EXERCISE REQUIREMENTS: Reproduce word for word, from the entries below, the line with "The image size is (720, 679).", the line with "Where should I", and every line between them, and nothing more.

MATERIAL FOR THIS EXERCISE:
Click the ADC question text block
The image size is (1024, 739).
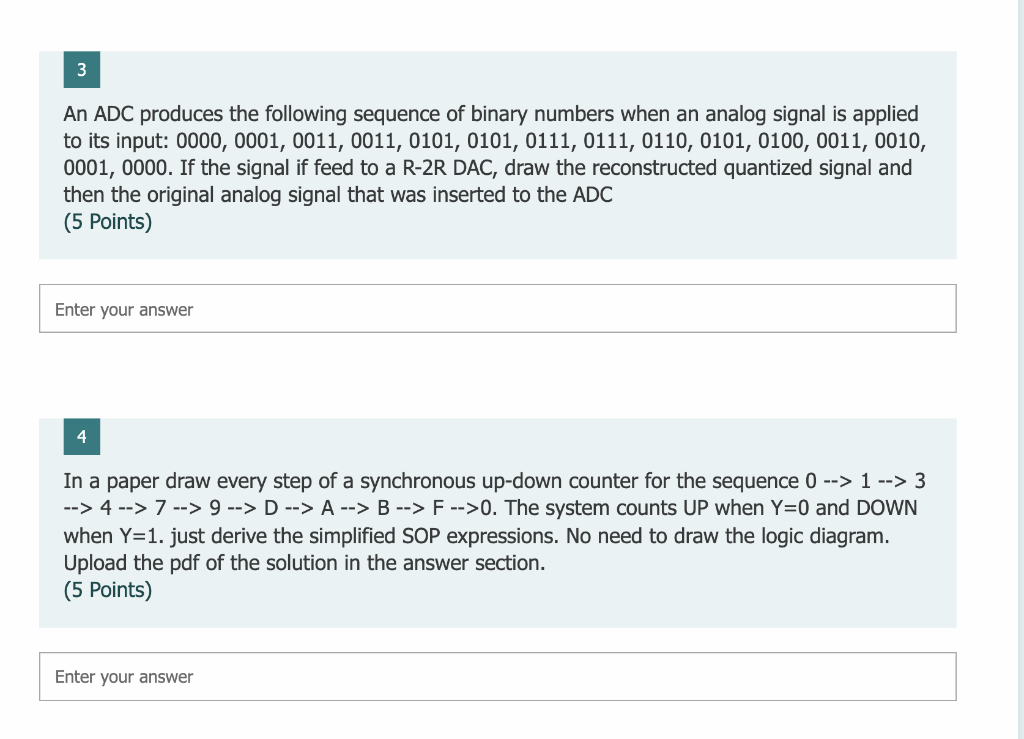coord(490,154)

...

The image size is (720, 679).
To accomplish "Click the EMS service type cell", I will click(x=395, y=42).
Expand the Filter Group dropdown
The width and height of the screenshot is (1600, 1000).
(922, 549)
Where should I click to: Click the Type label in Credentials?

OUTPUT FOR THIS TASK:
The image size is (720, 679).
To accomplish "Click the EMS service type cell", I will click(x=395, y=42).
Expand the Filter Group dropdown
The width and height of the screenshot is (1600, 1000).
(922, 549)
Where should I click to: Click the Type label in Credentials?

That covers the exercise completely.